When the device was switched on, electrons flowed single-file through each double quantum dot, causing them to emit photons in the microwave region of the spectrum. These photons then bounced off mirrors at each end of the cavity to build into a coherent beam of microwave light.

One advantage of the new maser is that the energy levels inside the dots can be fine-tuned to produce light at other frequencies, which cannot be done with other semiconductor lasers in which the frequency is fixed during manufacturing, Petta said. The larger the energy difference between the two levels, the higher the frequency of light emitted. 

 

Petta rice laser_diagram2 

A double quantum dot as imaged by a scanning electron microscope.
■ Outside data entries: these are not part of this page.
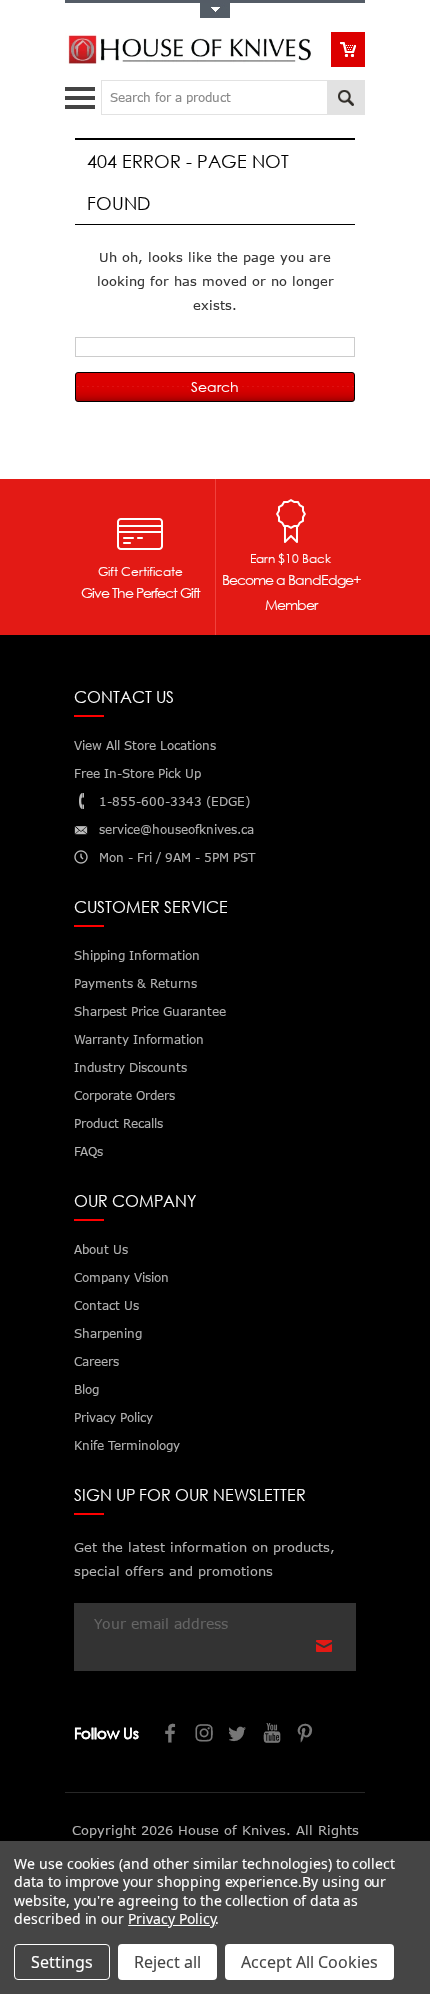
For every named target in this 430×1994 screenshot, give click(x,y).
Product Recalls (118, 1123)
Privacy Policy (171, 1918)
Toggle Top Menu (215, 10)
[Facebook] (171, 1735)
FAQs (88, 1151)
Current flows one electron at a time through two quantum dots (red circles) that are formed in an indium arsenide nanowire. (Photo courtesy of Science/AAAS) 

Claire Gmachl, who was not involved in the research and is Princeton's Eugene Higgins Professor of Electrical Engineering and a pioneer in the field of semiconductor lasers, said that because lasers, masers and other forms of coherent light sources are used in communications, sensing, medicine and many other aspects of modern life, the study is an important one.

"In this paper the researchers dig down deep into the fundamental interaction between light and the moving electron," Gmachl said. "The double quantum dot allows them full control over the motion of even a single electron, and in return they show how the coherent microwave field is created and amplified. Learning to control these fundamental light-matter interaction processes will help in the future development of light sources."

The paper, "Semiconductor double quantum dot micromaser," was published in the journal Science on Jan. 16, 2015. The research was supported by the David and Lucile Packard Foundation, the National Science Foundation (DMR-1409556 and DMR-1420541), the Defense Advanced Research Projects Agency QuEST (HR0011-09-1-0007), and the Army Research Office (W911NF-08-1-0189).